* **Data**:
----
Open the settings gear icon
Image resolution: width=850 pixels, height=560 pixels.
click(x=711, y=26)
----
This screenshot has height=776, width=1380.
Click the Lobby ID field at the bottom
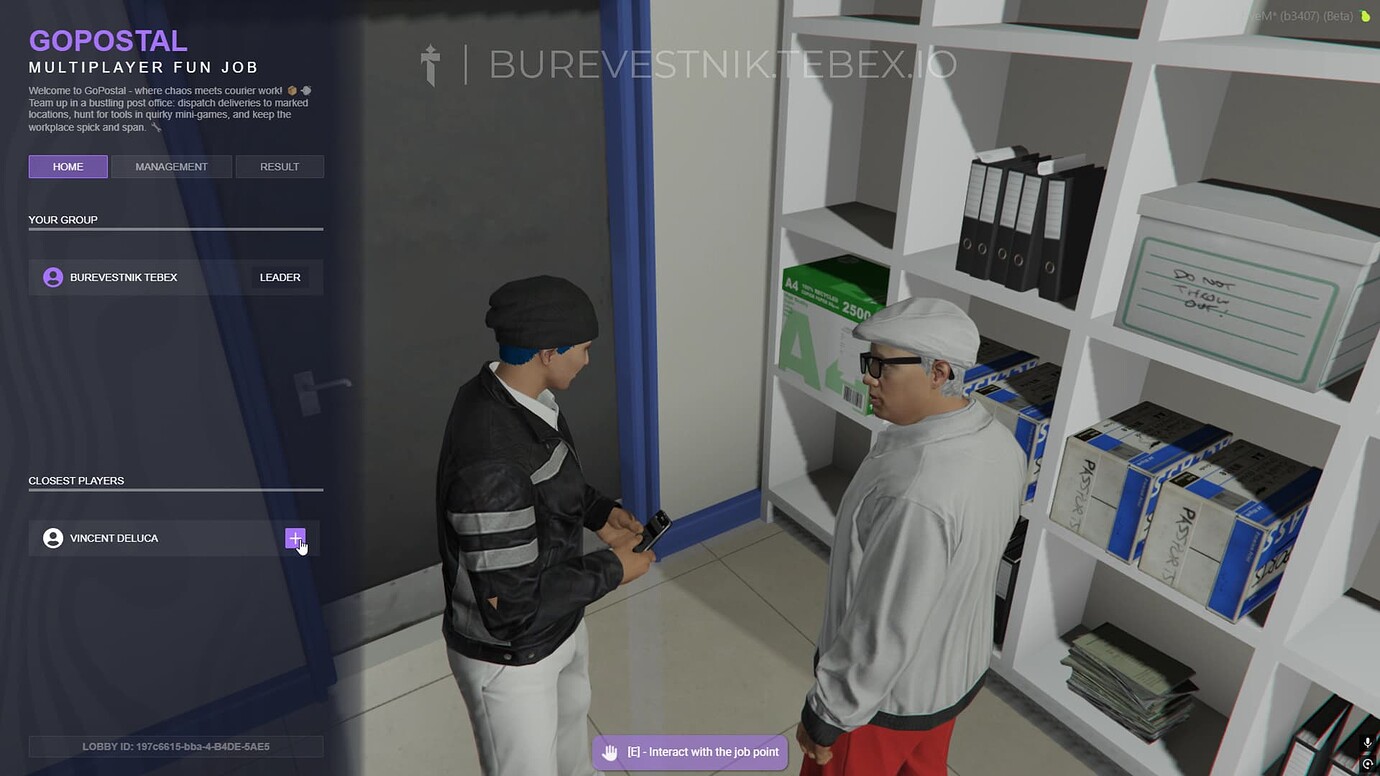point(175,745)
----
* **Aim of the task**: Copy out the lines from the one with "This screenshot has height=776, width=1380." up to and including the one with "point(175,745)", word for word. Do not include the pictures.

* **Correct answer**:
This screenshot has height=776, width=1380.
Click the Lobby ID field at the bottom
point(175,745)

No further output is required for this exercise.